Selected work - AI systems that earned their keep.

A few of the things I've shipped, with the engineering decisions that mattered. Some engagements are public. Others I can describe in a call. Where a study reads short, the work was real and the details are under NDA. See the engagement shapes if you’re looking for similar work, or read how an engagement runs.

Case studies

MyMethod

Voice AI, Vapi orchestration, eval pipelines, Supabase

Voice AI agents on Vapi, with the eval and observability work to back them

MyMethod runs voice AI agents for client organizations. ESARC has been a senior engineer on the platform, owning the orchestration layer, the routing logic, the eval pipeline, and the transcript-to-analytics path.

The work is multi-tenant by design. Each client org gets its own agent persona, prompts, and routing rules, sharing the underlying infra and the same eval rigor.

Springhouse

Multi-agent backend, recipe pipelines, FastAPI/Postgres

Multi-agent food planning on Pydantic AI and FastAPI

Springhouse is an LLM-driven food planning product. The brief was to take the "what do I cook this week" problem and answer it with real recipes, real macros, and real shopping lists that respect a household's constraints.

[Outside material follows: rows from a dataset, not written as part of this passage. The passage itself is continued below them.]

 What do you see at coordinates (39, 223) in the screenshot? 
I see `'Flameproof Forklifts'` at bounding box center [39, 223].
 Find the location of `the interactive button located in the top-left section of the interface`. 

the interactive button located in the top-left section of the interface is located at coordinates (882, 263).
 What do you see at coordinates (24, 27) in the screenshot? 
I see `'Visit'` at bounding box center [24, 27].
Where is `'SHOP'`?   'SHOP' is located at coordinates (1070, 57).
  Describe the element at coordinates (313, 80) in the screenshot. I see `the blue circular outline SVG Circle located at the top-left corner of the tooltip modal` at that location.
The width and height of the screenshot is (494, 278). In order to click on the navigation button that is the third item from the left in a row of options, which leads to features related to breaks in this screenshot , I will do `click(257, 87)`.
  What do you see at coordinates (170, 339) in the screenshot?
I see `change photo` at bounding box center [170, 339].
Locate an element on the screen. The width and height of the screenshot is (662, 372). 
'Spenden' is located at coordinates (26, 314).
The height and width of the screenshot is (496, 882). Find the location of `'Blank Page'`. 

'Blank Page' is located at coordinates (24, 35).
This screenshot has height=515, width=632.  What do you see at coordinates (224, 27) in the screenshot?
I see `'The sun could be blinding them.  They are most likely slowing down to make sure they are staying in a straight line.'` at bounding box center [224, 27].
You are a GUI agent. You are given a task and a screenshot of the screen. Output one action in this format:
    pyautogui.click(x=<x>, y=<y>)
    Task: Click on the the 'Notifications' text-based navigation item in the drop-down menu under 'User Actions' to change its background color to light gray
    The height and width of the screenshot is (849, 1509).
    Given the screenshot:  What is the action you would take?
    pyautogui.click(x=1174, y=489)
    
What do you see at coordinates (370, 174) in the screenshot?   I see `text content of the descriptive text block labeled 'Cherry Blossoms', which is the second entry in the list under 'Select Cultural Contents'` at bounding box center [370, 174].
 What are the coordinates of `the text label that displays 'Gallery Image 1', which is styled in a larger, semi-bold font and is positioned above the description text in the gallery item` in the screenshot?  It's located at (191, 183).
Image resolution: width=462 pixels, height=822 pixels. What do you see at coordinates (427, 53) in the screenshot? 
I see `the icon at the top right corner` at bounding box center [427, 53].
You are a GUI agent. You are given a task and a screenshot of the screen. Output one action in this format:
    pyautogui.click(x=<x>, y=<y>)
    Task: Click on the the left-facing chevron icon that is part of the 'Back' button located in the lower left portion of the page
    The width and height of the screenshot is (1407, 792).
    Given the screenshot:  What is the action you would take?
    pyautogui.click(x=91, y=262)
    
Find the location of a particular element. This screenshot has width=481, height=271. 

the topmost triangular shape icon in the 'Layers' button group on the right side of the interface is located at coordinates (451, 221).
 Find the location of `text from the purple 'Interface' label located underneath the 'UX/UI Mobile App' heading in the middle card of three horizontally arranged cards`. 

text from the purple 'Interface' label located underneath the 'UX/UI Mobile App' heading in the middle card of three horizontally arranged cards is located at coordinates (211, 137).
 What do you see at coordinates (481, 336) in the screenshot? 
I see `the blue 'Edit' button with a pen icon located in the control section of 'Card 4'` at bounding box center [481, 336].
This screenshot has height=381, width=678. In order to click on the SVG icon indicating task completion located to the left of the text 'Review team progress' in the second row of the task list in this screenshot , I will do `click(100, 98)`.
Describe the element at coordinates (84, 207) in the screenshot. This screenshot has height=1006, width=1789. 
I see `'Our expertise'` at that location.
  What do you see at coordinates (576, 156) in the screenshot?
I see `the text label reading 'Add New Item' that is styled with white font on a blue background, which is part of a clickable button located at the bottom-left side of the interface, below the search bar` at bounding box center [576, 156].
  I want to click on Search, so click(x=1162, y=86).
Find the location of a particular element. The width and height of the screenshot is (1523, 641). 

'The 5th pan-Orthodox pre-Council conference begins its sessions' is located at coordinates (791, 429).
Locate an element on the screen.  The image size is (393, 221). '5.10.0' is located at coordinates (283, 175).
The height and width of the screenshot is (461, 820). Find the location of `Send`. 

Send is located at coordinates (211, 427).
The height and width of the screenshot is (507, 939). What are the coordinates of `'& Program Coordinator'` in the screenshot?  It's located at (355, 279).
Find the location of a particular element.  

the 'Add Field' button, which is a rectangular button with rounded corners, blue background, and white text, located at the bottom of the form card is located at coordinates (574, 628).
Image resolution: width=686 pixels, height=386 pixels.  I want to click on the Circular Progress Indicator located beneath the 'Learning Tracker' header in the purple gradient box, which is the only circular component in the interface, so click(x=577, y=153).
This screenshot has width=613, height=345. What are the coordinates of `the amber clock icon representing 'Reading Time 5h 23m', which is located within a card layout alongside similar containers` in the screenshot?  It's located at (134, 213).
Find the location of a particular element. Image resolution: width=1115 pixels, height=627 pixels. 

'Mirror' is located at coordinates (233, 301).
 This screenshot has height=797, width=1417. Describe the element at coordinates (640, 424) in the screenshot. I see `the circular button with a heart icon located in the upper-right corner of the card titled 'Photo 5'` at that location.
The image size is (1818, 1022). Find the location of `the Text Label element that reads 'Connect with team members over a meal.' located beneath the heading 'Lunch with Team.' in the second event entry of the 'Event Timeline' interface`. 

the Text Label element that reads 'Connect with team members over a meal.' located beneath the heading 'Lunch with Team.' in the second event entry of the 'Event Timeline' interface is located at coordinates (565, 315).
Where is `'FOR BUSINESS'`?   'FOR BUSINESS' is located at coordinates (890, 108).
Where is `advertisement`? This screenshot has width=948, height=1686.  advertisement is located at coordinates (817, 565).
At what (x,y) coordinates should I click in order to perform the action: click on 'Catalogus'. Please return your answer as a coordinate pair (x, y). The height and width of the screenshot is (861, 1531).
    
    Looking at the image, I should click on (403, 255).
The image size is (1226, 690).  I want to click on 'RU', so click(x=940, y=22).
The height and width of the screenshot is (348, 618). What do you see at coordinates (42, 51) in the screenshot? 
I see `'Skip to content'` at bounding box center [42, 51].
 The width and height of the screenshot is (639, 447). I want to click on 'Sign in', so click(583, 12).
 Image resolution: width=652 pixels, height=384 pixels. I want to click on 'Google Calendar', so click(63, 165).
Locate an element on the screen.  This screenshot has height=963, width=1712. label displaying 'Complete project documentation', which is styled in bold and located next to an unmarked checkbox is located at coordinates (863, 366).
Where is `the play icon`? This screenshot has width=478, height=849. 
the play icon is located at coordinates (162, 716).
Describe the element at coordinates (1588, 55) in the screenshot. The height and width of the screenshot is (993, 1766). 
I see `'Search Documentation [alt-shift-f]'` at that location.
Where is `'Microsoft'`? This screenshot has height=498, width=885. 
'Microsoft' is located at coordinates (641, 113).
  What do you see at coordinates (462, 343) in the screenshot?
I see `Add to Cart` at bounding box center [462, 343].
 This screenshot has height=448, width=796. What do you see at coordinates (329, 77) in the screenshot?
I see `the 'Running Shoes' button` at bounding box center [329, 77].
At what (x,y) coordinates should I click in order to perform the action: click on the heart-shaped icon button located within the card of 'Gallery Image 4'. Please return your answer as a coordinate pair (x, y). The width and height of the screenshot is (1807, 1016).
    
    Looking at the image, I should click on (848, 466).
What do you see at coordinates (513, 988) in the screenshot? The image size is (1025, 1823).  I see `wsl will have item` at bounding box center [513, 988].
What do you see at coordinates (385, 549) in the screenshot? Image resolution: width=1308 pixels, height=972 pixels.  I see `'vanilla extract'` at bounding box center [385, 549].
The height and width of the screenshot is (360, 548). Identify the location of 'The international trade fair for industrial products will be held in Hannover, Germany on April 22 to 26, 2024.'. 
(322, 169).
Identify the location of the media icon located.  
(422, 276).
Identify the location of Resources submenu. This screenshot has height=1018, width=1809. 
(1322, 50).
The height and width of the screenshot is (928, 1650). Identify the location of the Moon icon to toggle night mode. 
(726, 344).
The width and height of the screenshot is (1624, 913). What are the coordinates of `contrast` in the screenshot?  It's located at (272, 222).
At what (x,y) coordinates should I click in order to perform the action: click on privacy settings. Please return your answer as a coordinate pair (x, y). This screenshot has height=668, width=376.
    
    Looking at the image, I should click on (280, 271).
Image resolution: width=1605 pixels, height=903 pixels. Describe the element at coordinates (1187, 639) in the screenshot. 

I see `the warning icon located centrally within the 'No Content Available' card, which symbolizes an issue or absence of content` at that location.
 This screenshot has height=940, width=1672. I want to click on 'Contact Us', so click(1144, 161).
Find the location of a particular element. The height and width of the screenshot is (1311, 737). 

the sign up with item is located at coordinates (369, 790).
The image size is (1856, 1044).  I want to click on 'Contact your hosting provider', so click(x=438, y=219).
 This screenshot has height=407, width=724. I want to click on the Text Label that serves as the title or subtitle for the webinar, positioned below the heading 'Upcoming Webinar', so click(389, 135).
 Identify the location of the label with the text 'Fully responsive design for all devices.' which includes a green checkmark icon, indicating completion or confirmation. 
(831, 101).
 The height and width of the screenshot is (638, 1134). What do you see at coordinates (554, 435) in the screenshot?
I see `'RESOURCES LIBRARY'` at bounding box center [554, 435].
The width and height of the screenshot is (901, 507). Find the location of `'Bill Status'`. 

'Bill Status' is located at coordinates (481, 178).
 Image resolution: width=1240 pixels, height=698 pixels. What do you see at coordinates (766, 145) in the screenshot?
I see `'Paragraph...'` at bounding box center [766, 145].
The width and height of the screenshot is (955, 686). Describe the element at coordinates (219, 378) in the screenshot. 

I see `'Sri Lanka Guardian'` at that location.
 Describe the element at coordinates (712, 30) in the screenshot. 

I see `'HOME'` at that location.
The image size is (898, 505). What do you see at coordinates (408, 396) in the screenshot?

ESARC owns the backend. That means the agent orchestration, the recipe ingest pipeline, the calorie math, and the API the app talks to.

Meta (Superintelligence Labs)

Applied AI engineering, agent evaluation, tool-calling

Applied AI engineering inside Meta Superintelligence Labs

I joined Meta Superintelligence Labs as a contract AI software engineer through ESARC. My remit sits across tool-calling, MCP integration, and agent evaluation workflows for next-gen conversational AI.

A lot of this work is under NDA. What I can say is that it lives where research meets product, and the bar is "ship something other engineers will rely on next quarter."

ClearProp (own product)

Solo founder, full-stack, mobile

A pilot logbook I actually want to use

ClearProp is what I build when I build for myself. It is a digital pilot logbook for general aviation pilots, designed around the boring parts of the job: getting your hours in correctly, tracking currency, and producing the export your medical examiner or chief flight instructor actually wants.

It's a side project today and a product I plan to commercialize. It also doubles as ESARC's internal proving ground for new patterns before they show up on client work.

Stuf Storage (Sidney AI)

Voice AI, NestJS/Prisma backend, LLM dialogue management

Sidney Voice AI: the storage industry's most extroverted intern

I led the design and launch of Sidney Voice AI at Stuf Storage as the Lead AI Software Engineer. Sidney is a voice agent that handles inbound calls, books tours, and triages questions for storage operations that were drowning in repetitive phone work.

The public moment was ISS Vegas, the industry's biggest trade show, where Sidney generated 150+ qualified leads from a single booth demo over a few days.

McGraw Hill

AI engineering consulting

AI engineering consulting for an education publisher

McGraw Hill is one of the named clients from ESARC's consulting era, alongside NextDay AI and Just a Drink. I was engaged as a senior AI engineer on content and learning-system problems where LLMs were starting to look useful and the publisher needed someone who had shipped them before.

I'm keeping this study short on purpose. The work is publishable in outline. Specifics are something we can walk through on a call.

Scrubs Co-Pilot

Co-founder, full-stack, AI/LLM pipelines

Structured doctor notes from unstructured audio

Scrubs Co-Pilot is a clinical documentation product I co-founded and shipped from zero to 100+ monthly users in three months. The pitch is simple: clinicians spend hours every day writing notes, and almost none of that time is the part they trained for.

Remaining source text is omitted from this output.